The Peaky Blinders star’s death was announced on Friday (16 April) by her husband Damian Lewis, who wrote on social media that McCrory had died peacefully at home after “a heroic battle with cancer”.
Her diagnosis had not previously been made public.
Appearing on the BBC’s Today programme, theatre director Cracknell, who worked with McCrory on productions such as Medea and The Deep Blue Sea at the National Theatre, said that the actor hadn’t wanted news of her diagnosis detracting from her family or work.
“Helen wanted to be very private about her illness and I understand why,” she said. “When you live in the public spotlight you have to find space to protect the things that are just for you.
“Very, very few people knew, and I only did because we were planning to transfer a show to Broadway and we had to cancel that because she was undergoing treatment. We were sworn to secrecy.”

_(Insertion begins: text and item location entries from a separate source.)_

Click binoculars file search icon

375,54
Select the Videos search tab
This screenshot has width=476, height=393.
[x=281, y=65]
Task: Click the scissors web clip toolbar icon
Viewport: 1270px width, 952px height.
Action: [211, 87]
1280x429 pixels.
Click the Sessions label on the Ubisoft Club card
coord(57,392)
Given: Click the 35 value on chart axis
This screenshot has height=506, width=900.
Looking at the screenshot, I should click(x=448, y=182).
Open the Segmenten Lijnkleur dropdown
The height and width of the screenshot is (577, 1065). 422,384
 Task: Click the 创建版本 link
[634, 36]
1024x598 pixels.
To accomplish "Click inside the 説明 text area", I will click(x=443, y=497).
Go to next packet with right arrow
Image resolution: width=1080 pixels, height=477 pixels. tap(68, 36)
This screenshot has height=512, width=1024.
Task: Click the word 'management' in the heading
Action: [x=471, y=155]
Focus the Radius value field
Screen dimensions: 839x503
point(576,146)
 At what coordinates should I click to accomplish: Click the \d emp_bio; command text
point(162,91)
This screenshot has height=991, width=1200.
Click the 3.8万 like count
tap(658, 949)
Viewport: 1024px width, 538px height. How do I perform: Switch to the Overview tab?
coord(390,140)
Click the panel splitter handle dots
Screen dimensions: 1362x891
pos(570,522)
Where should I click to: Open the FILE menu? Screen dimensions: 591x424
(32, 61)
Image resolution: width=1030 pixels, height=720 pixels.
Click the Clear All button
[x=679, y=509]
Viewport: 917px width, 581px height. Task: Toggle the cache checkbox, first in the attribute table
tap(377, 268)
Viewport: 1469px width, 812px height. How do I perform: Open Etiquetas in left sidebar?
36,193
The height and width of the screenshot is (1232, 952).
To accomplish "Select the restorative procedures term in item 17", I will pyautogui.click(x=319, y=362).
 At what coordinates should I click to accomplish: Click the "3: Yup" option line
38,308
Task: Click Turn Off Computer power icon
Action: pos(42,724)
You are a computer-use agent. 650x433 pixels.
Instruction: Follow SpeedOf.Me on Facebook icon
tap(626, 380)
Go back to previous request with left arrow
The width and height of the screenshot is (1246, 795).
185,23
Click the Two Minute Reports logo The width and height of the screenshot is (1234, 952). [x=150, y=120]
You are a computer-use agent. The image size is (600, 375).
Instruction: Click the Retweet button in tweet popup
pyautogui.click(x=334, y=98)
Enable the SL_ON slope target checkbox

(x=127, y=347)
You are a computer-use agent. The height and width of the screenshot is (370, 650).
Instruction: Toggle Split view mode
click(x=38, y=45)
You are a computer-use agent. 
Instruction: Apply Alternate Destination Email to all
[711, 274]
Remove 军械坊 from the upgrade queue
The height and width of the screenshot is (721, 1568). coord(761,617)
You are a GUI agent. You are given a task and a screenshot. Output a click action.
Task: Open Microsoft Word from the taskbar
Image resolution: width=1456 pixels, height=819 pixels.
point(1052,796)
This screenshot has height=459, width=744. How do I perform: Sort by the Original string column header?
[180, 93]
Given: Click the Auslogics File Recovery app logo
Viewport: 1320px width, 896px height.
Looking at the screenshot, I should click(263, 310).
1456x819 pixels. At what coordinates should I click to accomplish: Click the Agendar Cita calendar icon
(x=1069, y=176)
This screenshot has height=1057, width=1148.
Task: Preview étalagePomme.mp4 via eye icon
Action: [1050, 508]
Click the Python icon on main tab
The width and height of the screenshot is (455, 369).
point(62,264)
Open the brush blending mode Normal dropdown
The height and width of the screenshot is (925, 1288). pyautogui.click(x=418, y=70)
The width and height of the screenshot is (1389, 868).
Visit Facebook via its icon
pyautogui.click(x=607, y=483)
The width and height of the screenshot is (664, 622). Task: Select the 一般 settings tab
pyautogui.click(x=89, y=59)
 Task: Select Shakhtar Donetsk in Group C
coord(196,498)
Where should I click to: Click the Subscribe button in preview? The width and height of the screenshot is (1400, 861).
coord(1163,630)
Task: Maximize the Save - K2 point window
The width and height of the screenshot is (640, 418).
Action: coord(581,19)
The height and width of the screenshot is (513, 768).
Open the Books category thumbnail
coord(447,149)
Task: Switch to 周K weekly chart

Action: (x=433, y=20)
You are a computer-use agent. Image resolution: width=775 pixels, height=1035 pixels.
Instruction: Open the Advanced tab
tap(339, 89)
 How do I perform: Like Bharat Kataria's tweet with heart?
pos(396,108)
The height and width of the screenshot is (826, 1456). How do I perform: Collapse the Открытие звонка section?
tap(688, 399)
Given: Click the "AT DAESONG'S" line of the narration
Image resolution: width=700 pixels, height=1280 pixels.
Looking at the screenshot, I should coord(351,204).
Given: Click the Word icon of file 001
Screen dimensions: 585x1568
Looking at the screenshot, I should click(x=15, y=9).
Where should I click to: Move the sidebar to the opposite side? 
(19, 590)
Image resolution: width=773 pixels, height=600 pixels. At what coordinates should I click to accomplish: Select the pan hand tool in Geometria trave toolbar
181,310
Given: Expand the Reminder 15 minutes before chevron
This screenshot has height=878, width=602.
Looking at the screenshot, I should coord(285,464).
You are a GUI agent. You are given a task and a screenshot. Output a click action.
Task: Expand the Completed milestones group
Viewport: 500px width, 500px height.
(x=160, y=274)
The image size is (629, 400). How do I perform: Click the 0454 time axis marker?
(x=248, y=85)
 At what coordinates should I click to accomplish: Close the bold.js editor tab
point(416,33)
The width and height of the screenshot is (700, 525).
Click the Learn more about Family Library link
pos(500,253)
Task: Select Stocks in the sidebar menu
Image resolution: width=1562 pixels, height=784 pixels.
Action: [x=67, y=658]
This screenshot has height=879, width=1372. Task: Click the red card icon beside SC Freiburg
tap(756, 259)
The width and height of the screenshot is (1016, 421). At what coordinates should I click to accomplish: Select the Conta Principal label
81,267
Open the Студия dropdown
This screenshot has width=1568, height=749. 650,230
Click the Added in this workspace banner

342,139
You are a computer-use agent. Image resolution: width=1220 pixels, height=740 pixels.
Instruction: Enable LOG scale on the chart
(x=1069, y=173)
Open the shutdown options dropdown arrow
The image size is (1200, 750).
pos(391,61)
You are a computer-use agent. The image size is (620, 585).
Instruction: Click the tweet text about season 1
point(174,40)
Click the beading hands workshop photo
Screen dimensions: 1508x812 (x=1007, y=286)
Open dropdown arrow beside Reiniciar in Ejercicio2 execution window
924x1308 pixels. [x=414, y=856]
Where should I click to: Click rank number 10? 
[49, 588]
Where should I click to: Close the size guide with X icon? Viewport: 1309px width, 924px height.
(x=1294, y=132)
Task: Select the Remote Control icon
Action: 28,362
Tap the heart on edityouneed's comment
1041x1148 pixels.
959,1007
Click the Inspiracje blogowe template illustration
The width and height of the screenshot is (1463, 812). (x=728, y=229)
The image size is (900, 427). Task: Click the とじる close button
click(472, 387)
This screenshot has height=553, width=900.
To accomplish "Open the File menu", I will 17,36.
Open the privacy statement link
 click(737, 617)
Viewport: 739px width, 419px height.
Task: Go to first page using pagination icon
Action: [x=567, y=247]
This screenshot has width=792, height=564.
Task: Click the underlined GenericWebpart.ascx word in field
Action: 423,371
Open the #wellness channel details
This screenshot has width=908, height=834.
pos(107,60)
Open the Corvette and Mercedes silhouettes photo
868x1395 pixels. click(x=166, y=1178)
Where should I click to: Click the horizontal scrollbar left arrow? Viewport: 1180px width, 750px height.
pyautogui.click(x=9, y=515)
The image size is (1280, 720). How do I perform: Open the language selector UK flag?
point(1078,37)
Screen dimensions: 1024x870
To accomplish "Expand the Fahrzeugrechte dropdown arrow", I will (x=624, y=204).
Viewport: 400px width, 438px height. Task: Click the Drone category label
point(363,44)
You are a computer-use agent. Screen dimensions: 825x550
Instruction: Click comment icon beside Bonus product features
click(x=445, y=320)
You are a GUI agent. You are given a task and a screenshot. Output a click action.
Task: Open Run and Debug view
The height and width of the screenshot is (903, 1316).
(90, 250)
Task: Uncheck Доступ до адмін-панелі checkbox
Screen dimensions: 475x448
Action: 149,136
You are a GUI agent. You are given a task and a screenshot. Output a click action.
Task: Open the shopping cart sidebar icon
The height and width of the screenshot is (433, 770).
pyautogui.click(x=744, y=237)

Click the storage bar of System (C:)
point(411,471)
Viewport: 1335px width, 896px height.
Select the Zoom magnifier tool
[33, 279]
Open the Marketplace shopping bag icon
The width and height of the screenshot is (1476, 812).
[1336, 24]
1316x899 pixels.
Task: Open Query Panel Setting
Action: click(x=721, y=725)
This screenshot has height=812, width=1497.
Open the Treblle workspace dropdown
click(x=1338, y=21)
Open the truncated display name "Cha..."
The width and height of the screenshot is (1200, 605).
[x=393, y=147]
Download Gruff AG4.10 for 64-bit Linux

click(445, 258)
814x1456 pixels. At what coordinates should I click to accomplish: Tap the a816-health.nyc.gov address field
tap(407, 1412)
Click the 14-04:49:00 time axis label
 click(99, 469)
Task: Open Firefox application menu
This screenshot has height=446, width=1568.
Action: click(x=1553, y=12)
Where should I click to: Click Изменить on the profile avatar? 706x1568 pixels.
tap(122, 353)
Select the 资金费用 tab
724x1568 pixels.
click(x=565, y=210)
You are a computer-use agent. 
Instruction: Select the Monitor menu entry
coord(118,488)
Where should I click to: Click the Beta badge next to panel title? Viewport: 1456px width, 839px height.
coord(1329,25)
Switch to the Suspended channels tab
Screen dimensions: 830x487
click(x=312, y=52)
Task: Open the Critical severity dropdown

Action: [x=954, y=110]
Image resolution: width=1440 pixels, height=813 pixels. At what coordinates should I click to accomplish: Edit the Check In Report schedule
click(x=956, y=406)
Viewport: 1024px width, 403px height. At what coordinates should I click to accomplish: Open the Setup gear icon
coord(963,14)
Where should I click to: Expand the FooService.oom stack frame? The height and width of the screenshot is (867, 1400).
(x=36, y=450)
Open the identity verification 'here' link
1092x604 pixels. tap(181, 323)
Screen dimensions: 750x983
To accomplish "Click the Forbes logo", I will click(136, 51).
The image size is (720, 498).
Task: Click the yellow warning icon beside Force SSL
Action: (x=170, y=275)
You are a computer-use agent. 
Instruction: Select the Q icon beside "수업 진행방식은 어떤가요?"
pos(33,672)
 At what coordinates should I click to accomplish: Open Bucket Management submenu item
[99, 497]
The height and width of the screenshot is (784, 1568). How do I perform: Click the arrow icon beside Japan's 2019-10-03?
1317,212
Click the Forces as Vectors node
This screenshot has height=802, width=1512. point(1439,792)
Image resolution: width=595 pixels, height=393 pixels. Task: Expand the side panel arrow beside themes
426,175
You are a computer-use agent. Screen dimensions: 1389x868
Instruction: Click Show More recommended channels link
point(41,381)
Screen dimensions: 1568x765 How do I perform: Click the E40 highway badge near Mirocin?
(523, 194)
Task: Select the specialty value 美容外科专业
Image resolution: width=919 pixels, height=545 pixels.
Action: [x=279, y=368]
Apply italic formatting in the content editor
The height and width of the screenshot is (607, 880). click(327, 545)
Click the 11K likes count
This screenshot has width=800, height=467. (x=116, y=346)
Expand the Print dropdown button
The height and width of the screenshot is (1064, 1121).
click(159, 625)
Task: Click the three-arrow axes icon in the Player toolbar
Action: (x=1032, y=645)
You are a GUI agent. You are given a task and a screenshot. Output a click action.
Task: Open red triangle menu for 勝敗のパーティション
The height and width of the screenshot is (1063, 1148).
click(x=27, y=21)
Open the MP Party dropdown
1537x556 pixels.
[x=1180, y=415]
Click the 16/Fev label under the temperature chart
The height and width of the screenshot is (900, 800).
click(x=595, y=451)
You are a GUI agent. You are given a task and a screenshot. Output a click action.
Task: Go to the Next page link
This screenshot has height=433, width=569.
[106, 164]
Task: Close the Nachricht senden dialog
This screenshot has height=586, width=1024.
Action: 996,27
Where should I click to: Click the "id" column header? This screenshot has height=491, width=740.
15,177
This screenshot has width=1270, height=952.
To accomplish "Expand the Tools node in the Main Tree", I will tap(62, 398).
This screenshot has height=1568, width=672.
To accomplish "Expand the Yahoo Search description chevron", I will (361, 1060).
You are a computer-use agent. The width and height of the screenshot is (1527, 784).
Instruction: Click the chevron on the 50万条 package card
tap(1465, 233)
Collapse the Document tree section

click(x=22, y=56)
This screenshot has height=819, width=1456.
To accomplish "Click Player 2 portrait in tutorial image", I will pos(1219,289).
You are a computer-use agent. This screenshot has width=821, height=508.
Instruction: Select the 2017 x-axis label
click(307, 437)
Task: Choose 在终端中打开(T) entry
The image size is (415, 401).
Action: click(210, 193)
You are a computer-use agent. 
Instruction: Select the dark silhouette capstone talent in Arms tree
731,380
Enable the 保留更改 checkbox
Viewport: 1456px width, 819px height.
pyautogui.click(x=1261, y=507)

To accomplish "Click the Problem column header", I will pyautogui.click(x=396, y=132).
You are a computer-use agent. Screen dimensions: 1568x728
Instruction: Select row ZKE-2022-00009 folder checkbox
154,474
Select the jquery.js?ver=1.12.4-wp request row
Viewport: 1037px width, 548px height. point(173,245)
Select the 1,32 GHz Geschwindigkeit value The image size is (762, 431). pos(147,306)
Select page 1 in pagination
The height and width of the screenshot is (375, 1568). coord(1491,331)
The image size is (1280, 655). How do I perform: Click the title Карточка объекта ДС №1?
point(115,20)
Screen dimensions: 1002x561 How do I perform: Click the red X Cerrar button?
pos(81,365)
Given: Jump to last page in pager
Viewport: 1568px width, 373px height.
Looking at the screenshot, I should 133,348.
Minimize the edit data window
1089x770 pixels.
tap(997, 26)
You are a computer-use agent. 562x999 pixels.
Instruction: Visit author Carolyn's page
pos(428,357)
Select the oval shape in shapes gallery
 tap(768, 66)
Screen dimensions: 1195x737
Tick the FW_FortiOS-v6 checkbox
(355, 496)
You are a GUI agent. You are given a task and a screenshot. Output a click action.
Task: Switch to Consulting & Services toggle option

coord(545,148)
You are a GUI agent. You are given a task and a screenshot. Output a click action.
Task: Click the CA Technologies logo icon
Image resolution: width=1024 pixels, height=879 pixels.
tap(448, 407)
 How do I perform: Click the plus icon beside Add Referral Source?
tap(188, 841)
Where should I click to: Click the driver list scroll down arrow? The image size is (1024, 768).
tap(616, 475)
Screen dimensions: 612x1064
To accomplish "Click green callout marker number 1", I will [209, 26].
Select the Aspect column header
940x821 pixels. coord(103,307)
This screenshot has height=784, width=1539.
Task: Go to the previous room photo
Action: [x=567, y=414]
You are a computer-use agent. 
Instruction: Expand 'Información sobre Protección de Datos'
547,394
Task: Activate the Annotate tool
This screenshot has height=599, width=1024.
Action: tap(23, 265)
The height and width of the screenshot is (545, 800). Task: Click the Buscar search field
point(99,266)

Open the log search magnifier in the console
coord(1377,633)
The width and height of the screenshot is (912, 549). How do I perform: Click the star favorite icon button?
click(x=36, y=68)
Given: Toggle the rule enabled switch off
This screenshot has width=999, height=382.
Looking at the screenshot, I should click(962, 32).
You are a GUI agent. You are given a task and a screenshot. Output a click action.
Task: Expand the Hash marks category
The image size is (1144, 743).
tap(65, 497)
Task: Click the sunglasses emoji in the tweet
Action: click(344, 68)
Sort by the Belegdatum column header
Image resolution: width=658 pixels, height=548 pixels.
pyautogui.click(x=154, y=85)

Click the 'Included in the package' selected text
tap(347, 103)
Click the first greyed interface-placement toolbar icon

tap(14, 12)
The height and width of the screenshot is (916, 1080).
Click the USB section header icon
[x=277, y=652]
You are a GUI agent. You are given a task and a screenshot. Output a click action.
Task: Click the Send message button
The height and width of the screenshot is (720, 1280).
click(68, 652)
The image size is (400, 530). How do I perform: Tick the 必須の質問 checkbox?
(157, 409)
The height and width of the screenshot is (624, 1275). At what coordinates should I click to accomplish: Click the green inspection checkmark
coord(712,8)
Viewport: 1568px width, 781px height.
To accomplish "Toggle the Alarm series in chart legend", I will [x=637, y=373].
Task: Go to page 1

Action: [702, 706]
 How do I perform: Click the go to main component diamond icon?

Cracknell continued: “Her need to be fully alive and be committed and to take things incredibly seriously, such as her family and charity work, defined her last few years for her as much as ever.”
Six weeks before her death, McCrory and Lewis had appeared on Good Morning Britain to promote the charity The Prince’s Trust.
The actor’s death prompted an outpouring of love on social media, including from JK Rowling and her Harry Potter co-star Jason Isaacs, the latter of whom described McCrory as “the greatest actress I’ve ever seen”.
Lewis wrote a lengthy tribute to his wife of 14 years on Sunday (18 April), describing her as “a meteor in our life” who remained a “people person” even as her illness worsened.